Ayden Kaplan, 3, spots dad– Staff Sgt. Joshua Kaplan–while standing next to his pregnant mother, Kendra, in Fort Carson, Colorado. Kaplan had just returned from a year in Iraq. Inside Kendra’s hand is an envelope with information on the gender of their unborn baby–she’d held off on opening it so she could find out with her husband. (It’s a boy.)

At least their caption says that the child is her husband’s, although it would still leave people wondering how it could have been possible. So, should Staff Sgt. Kaplan be worried? Thankfully no, as a different image (but clearly from the same sequence) was run by Life in another article with this caption:

FORT CARSON, CO – AUGUST 18: Kendra Kaplan, 5 months pregnant, watches as her husband SSG Joshua Kaplan and fellow U.S. Army soldiers arrive on August 18, 2009 in Fort Carson, Colorado. She had brought a sealed envelope with an ultrasound, so that they could learn the baby’s gender together upon Joshua’s arrival. The Kaplans will be having a baby boy, conceived during Joshua’s mid-term leave in March. Approximately 575 soldiers from the 2nd Brigade Combat team from the 4th Infantry Division returned Tuesday following a 12 month deployment to Iraq. At lower left is their son Ayden, 3.

When the Washington Post ran the picture on August 19 (the day after it was taken) their caption was more careful, and I suspect came from Moore himself:

Aug. 18: Kendra Kaplan, 5 months pregnant, watches as her husband SSG Joshua Kaplan and fellow U.S. Army soldiers arrive in Fort Carson, Colorado. She had brought a sealed envelope with an ultrasound, so that they could learn the baby’s gender together upon Joshua’s arrival.
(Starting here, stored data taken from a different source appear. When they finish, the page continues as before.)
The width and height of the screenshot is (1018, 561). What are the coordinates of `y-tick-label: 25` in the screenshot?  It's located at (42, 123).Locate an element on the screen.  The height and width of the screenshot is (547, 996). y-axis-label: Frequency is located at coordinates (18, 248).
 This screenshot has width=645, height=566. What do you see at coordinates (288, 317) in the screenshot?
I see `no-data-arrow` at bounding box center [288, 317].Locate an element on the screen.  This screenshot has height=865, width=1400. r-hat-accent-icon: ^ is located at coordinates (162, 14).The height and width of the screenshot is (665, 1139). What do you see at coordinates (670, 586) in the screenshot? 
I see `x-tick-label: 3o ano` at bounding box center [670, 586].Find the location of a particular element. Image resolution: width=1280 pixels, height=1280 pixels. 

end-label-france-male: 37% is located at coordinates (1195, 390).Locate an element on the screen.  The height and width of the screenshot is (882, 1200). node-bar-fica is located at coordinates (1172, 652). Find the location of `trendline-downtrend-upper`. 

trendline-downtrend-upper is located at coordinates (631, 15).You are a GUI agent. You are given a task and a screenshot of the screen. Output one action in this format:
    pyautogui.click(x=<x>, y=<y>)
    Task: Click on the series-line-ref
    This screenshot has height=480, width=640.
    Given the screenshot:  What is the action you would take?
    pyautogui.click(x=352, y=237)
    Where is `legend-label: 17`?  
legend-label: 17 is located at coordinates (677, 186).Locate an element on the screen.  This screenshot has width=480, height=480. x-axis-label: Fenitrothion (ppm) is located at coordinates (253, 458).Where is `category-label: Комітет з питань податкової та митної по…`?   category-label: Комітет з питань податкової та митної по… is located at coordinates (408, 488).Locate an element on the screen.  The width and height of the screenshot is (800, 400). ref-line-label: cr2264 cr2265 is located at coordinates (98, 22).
The question that ought to be pondered here is this: if a picture is supplied to a news or media organisation with a caption, should the organisation have the right to change the caption as they see fit, or should it be standard practice to use the caption supplied? Often the problem lies with the photographers themselves who submit images with very poor captions or non at all. Just because you take photos it doesn’t mean you don’t have to write the odd thing, and learning to do it well will give you much more control over how your pictures are used – and maybe save you the odd embarrassment.